Stafsus Sri Mulyani Ungkap Risiko Greenflation, Ini Penjelasannya

Selasa, 23/01/2024 17:40 WIB
energi ramah lingkungan. shutterstock

energi ramah lingkungan. shutterstock

Jakarta, law-justice.co - Staf Khusus Menteri Keuangan Bidang Kebijakan Fiskal dan Makroekonomi Masyita Crystallin memaparkan soal greenflation, istilah yang diungkapkan calon wakil presiden (cawapres) nomor 2, Gibran Rakabuming Raka pada Debat Cawapres 2024, Selasa 23 Januari 2024.

Menurut Masyita, greenflation adalah naiknya harga barang dan jasa sebagai akibat dari penerapan upaya transisi hijau. Misalnya, komitmen meningkatkan bauran energi terbarukan, menerapkan praktik pajak dan upaya transisi hijau lainnya.

Masyita pun menjelaskan risiko greenflation muncul ketika dunia berkomitmen untuk meningkatkan bauran energi terbarukan (EBT). Kebutuhan EBT meningkat, permintaan EBT pun bertambah.

"Namun, persediaan EBT masih terbatas akibat kapasitas produksi. Persediaan yang terbatas tidak dapat memenuhi permintaan EBT," kata Masyita di slide unggahannya di Instagram, Selasa 23 Januari 2024.

Sesuai prinsip ekonomi, akibat persediaan terbatas, maka harga akan naik. Hal ini akan berimbas pada harga barang dan jasa lainnya. Inilah yang menimbulkan greenflation.

"Karena risiko-risiko inilah kebijakan transisi hijau harus dibentuk dengan prinsip, adil dan terjangkau. Agar efek samping dari transisi hijau tidak semakin merugikan kita," jelas Masyita dilansir dari CNBC Indonesia.

Sementara itu, Guru Besar Ilmu Ekonomi Moneter Fakultas Ekonomi dan Bisnis (FEB) Universitas Indonesia (UI) Telisa Aulia Falianty menilai greenflation merupakan kenaikan harga akibat pajak lingkungan.
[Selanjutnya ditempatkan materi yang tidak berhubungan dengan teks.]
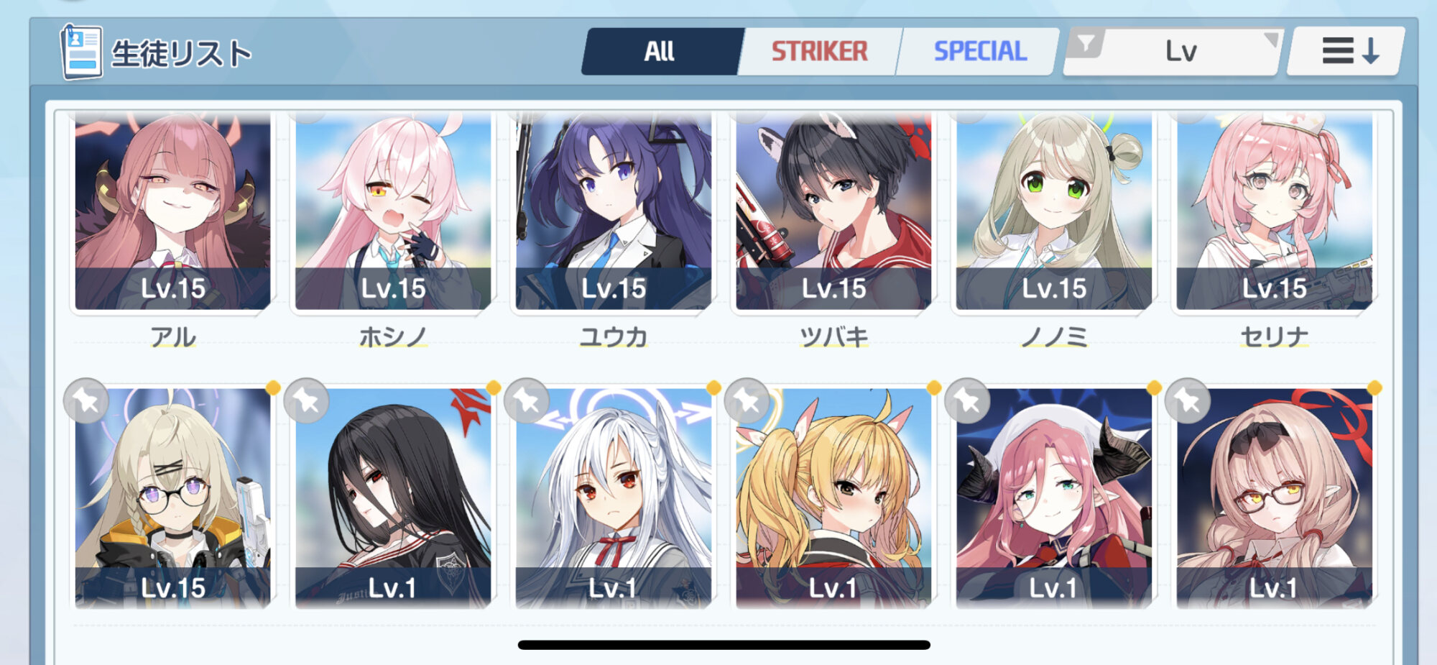Viewport: 1437px width, 665px height.
Task: Switch to the SPECIAL tab
Action: [980, 52]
Ini karena adanya integrasi antara eksternalitas negatif terhadap harga barang dan jasa, dan dengan cara tersebut dapat memengaruhi perilaku konsumen.

Dengan adanya pajak lingkungan, mendorong konsumen untuk melakukan konsumsi dengan cara yang lebih berkelanjutan dan hal tersebut merupakan terobosan nyata dalam transisi ekologis, kata Telisa berdasarkan laporan The Council on Business & Society pada 2022.

Ia pun menekankan, transisi ke kondisi baru yang stabil tidak terjadi secara gratis, akan ada biaya yang harus dibayarkan untuk menggunakan tindakan ramah lingkungan, yang mencerminkan tujuan ganda, yaitu untuk melindungi bumi dan hak untuk menentukan nasib sendiri.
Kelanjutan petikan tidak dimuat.